Además de los sitios de interés más conocidos en Nueva York, existen otros lugares para visitar luego de haber tomado los vuelos a la ciudad que nunca duerme. Y qué mejor que empezar por un viejo conocido de Bilbao como el Museo Guggenheim que se encuentra incluido acertadamente dentro de la llamada Milla de los Museos, yendo por la Quinta Avenida y bordeando el Central Park. La iniciativa para la creación de este museo fue del magnate Solomon R. Guggenheim quien deseaba un recinto especial para el depósito de su colección personal de arte.
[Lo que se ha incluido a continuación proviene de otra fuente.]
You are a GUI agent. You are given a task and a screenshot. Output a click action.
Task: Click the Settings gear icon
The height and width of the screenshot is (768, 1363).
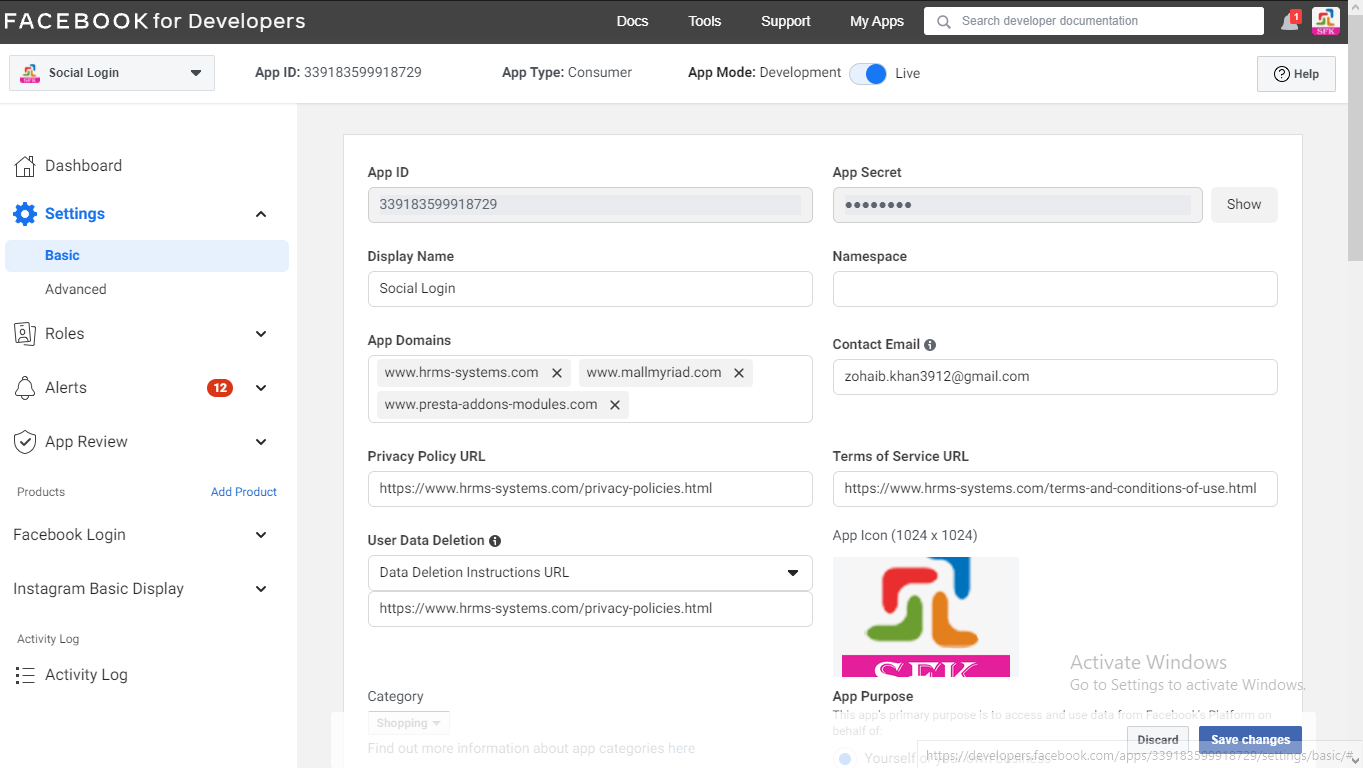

Museo Guggenheim tomada de Wikipedia
El arquitecto designado para el proyecto fue el entonces afamado Frank Lloyd Wright quien lamentablemente no pudo ver la finalización de su diseño al igual que el propio Solomon Guggenheim. Los trabajos de construcción se dilataron desde 1942 hasta 1959 por problemas burocráticos. Recién en esta fecha el Museo Guggenheim abrió sus puertas al público con una edificación bastante particular que no se salvó de las críticas de algunos artistas quienes sostenían que la arquitectura del lugar no le hacía ningún favor a las obras de arte que contenía.
Aducían que la inclinación del lugar dificultaba colgar los cuadros de manera adecuada. Sin embargo, para casi todos los visitantes, el edificio resulta una obra de arte en sí misma. Se trata de una espiral descendente para lo cual es necesario subir en elevador hasta lo alto para luego ir descendiendo y admirando las obras a nuestro paso.
Seguramente el diseño fue pensando en el gran porcentaje de personas de avanzada edad que visitan los museos y para los cuales resultaría prácticamente imposible hacer un recorrido tradicional cuesta arriba y por escaleras. De hecho, la exclusiva arquitectura del Museo Guggenheim resultó también de gran interés para el director de cine Tom Tykwer quien no dudó en elegir este recinto como la locación para una de las escenas más memorables del film Agente Internacional, protagonizada por el británico Clive Owen.

Agente Internacional tomada de Flickr
En dicha escena se aprecia un espectacular tiroteo que ocupa casi todos los pisos de la espiral. Si usted aún no ha visitado el Museo Guggenheim, pues le aseguramos que luego de ver este film, estará más que interesado en realizar una visita. En este museo verá lo mejor del impresionismo y postimpresionismo además de disfrutar de una maravillosa vista del Central Park.